Help them get ready to learn
They may find it easier to participate in the class if they:
- can sit on a chair at a table for a short time to complete an activity
- are comfortable being away from you
- know how to take turns, and wait for things
- know the names of colours
- know the letters of the alphabet
- know the numbers 1 to 9
- can hold a pencil correctly and use scissors
- can write their name
- are able to hold a picture book and turn the pages carefully.
Starting school or kura for the first time or beginning a new school is a new and exciting stage for all the family. These checklists cover some of the important things to help the first days run smoothly. They are also useful for settling your child in at the start of each new school year.
In your child’s school bag
- lunch and a water bottle. Get your child to help you pack their lunchbox. Talk about what is for morning tea and what is for lunch
- pencils, exercise books, and other supplies the school has asked your child to bring. Some schools and kura provide a list before school starts, others will give you a list in the first week
- in the spring and summer terms a sun hat and sunblock (it's a good idea to apply sunblock at home before they leave as well)
- in the autumn and winter terms a warm hat and some extra layers in case it gets really cold
- their name on everything particularly hats, shoes and sweatshirts. Show your child where to look for their name on their clothes.
- a change of clothes. This can be reassuring for a child starting school or kura for the first time, especially if they prone to toileting accidents
In the morning before you leave
- get up early so that you have plenty of time to get ready and your child doesn't feel rushed and stressed
- have a nutritious breakfast
- if there is no school uniform, choose clothes and shoes that are easy for your child to manage by themselves
- allow plenty of time for getting to school or kura. On the way chat about what they think their day will be like and what they want to do when they get home.
When you get to school
- go into the classroom and say hello or kia ora to the teacher with your child
- tell the teacher about after school arrangements if you won't be the person picking your child up - although it can help them settle in quicker if you can pick them up for the first few times
- show or remind your child where the toilets are and any other place it is important to know about, such as where they will be collected at the end of the day
- it helps children to feel they belong if they know other children. Make a point of stopping to chat with children and parents and/or carers you know as you arrive
- make goodbyes short. Teachers have a lot of experience helping children to settle in and managing an upset child.

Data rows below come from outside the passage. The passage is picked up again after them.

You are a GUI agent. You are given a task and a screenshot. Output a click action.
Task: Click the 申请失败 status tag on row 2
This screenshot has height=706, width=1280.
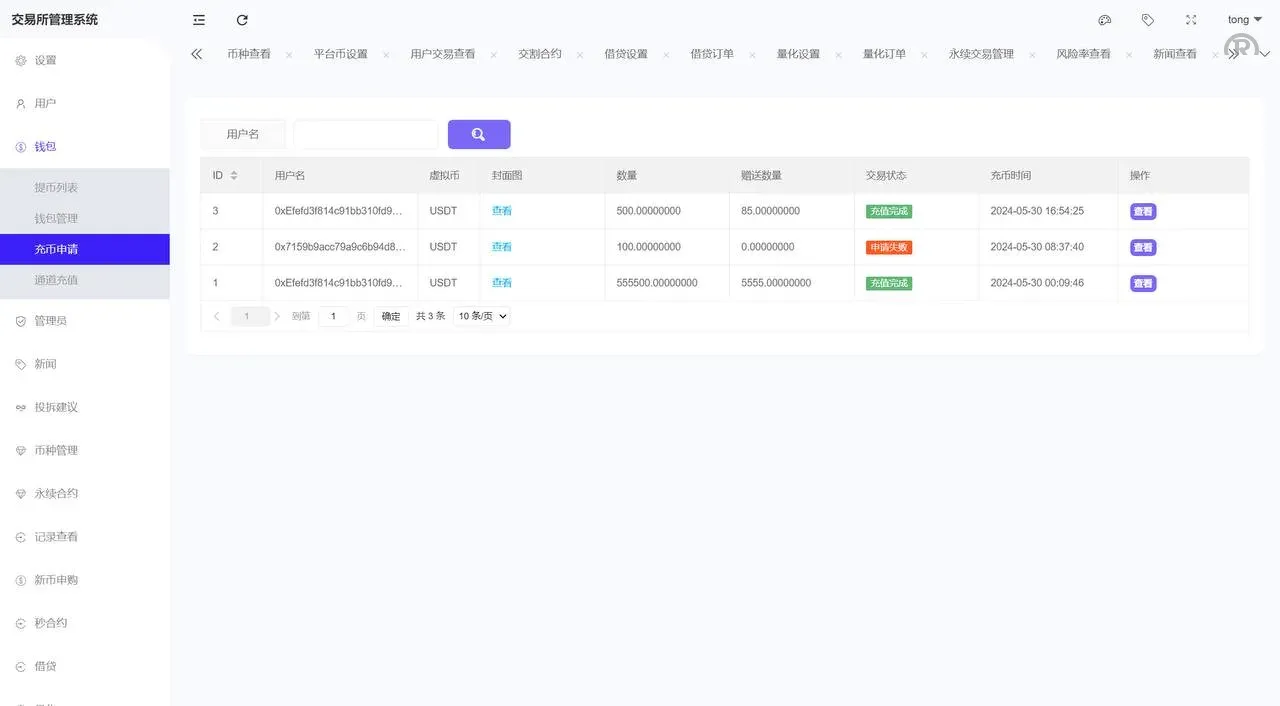888,246
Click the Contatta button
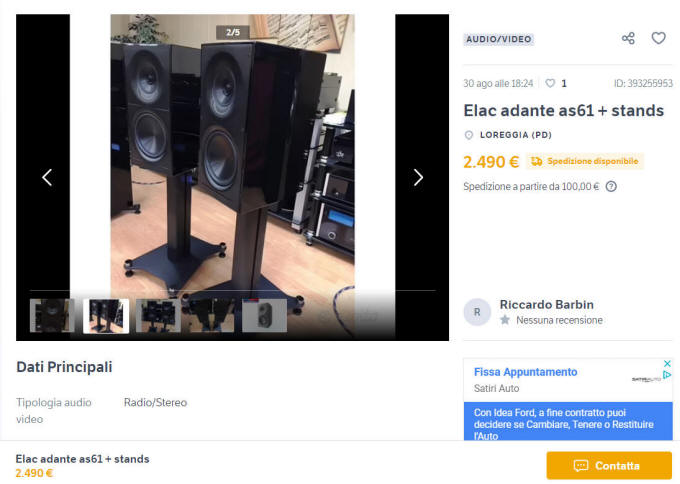This screenshot has height=484, width=680. pos(609,465)
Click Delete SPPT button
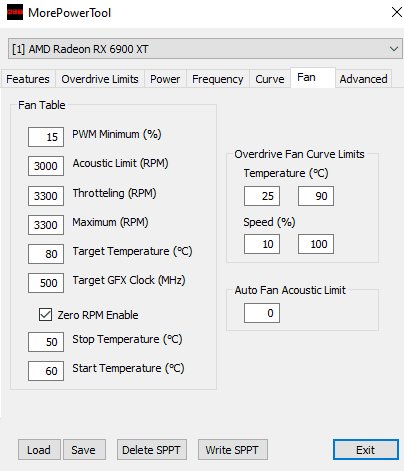Screen dimensions: 404x471 coord(152,450)
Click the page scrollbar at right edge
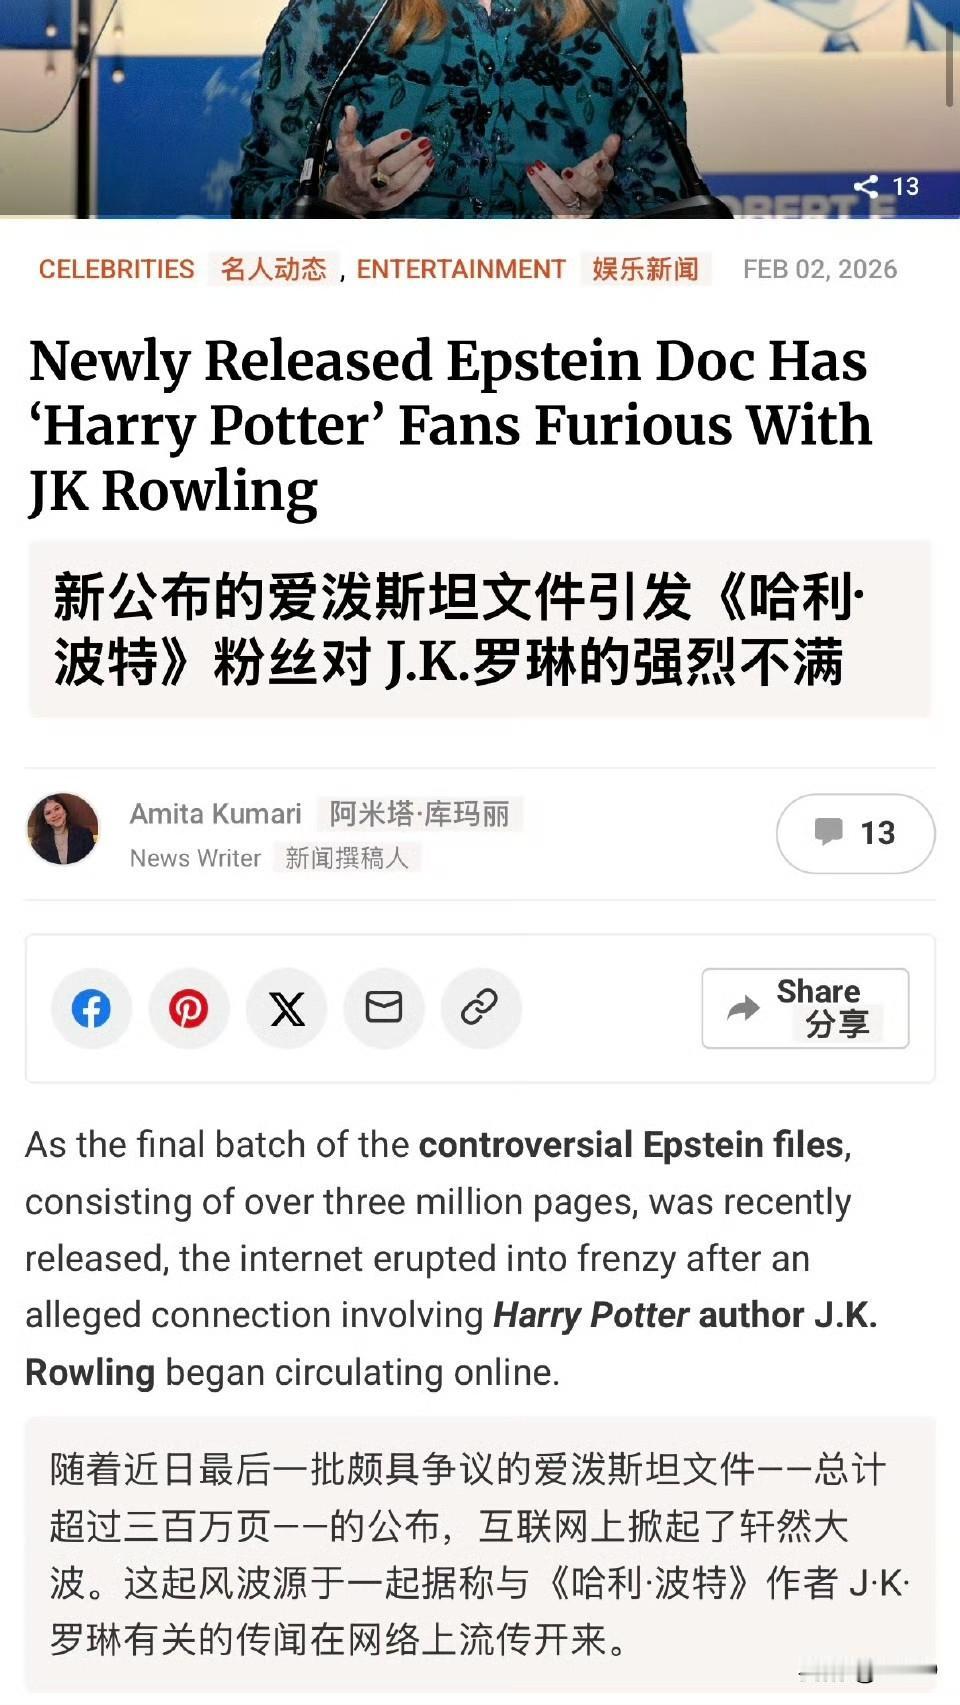 tap(950, 62)
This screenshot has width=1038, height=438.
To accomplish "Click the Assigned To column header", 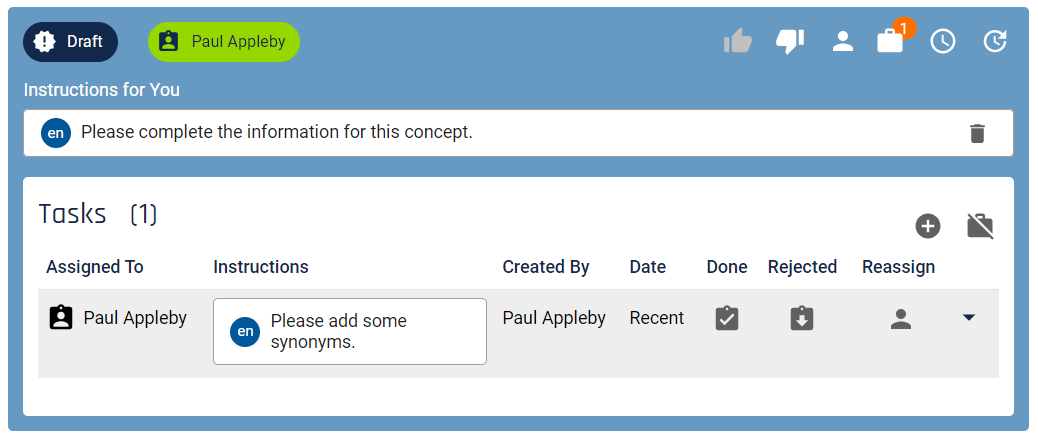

- if you pick up your child ask the teacher how their day went
- expect your child to be very tired in the first few weeks. Make time when you get home to just hang out. They might need to run around outside, chill out on a bean bag with some picture books, or just collapse in front of the TV
- don't schedule in lots of afternoon activities to begin with - let them just get used to their new routines first
- offer them a nutritious afternoon tea. They will probably be very hungry!
- Let them adjust to being at home before asking too much about their day. It's a lot easier to get children of any age to talk about their day when they are doing something else with you – helping to make dinner, tidying up, or drying the dishes
- have a space where school papers goes – this is the beginning of you being inundated with newsletters, permission slips, parent help requests etc. It's useful to make the space close to a calendar so you can write in important dates
- make a time to read together. Some schools will send home a reading book to share on the first day – others may not. But get in the habit of having some shared reading every day, right from the start.